# Texte source
----------

Les Éveillés, collectif d’aide aux exilés qui, organisant des soirées, récolte des fonds reversés à leur cause, viennent de fonder leur propre label, Les Éveillés Records, afin de poursuivre leur mode d’action aussi par le biais des productions musicales. La vente de titres, composés par des artistes bénévoles, vient ainsi ajouter une nouvelle façade à leur action. Ils commencent, fort, par la compilation Flowing Light, dont nous avons la chance de publier en première le morceau Forto de Animo de Benales et Another Pixel.

On ne présente plus, dans nos colonnes, Another Pixel, hors pair derrière les platines et vétéran indispensable de nos soirées. DJ avant tout, c’est à partir de son intérêt pour le live et l’improvisation qu’il se consacre à la production. Ses affinités musicales le rapprochent naturellement de Benales, producteur et DJ de techno principalement, qui partage avec lui le goût pour la techno, en particulier de Detroit, et l’électro. Ils ont donc en commun l’attrait des sonorités analogiques et électroniques, et la touche peut-être plus cosmique d’Another Pixel se complète parfaitement de l’influence plus dub techno de Benales.

----------

# Jeu de données
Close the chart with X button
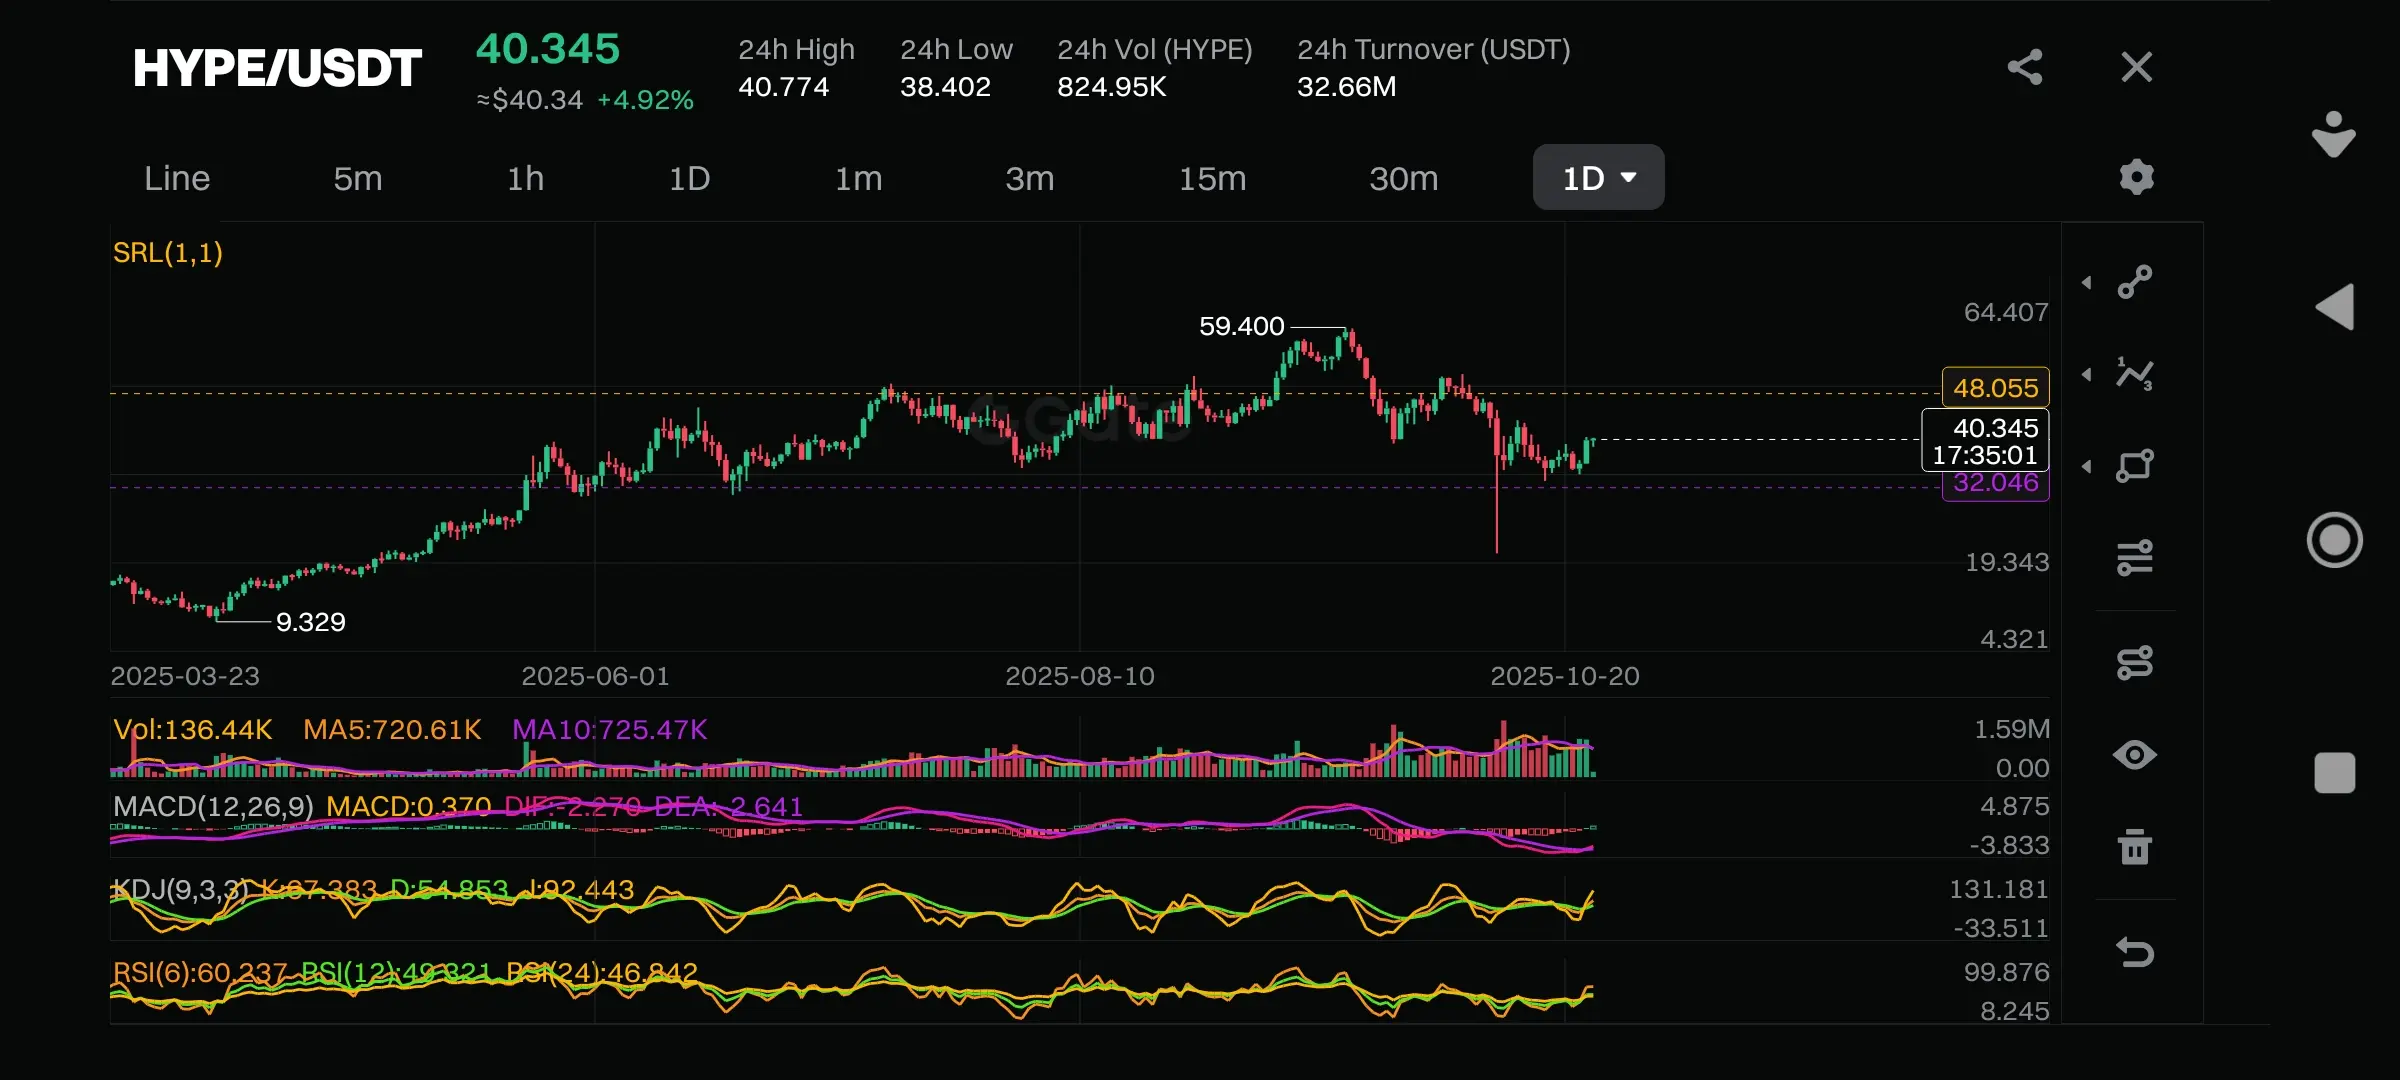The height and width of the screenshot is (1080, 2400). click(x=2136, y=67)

----------

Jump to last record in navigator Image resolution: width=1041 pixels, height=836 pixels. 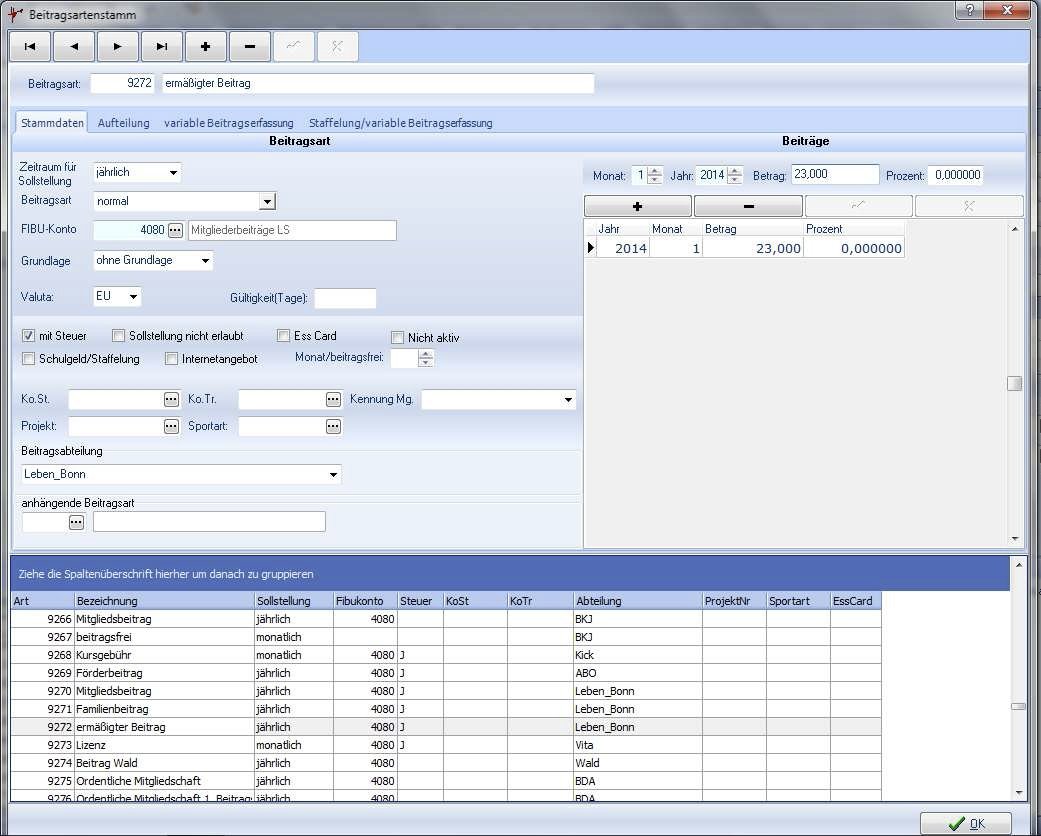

----------

Recopiez s'il vous plaît le texte source en entier, sans y changer un seul mot.

# Solution
Les Éveillés, collectif d’aide aux exilés qui, organisant des soirées, récolte des fonds reversés à leur cause, viennent de fonder leur propre label, Les Éveillés Records, afin de poursuivre leur mode d’action aussi par le biais des productions musicales. La vente de titres, composés par des artistes bénévoles, vient ainsi ajouter une nouvelle façade à leur action. Ils commencent, fort, par la compilation Flowing Light, dont nous avons la chance de publier en première le morceau Forto de Animo de Benales et Another Pixel.

On ne présente plus, dans nos colonnes, Another Pixel, hors pair derrière les platines et vétéran indispensable de nos soirées. DJ avant tout, c’est à partir de son intérêt pour le live et l’improvisation qu’il se consacre à la production. Ses affinités musicales le rapprochent naturellement de Benales, producteur et DJ de techno principalement, qui partage avec lui le goût pour la techno, en particulier de Detroit, et l’électro. Ils ont donc en commun l’attrait des sonorités analogiques et électroniques, et la touche peut-être plus cosmique d’Another Pixel se complète parfaitement de l’influence plus dub techno de Benales.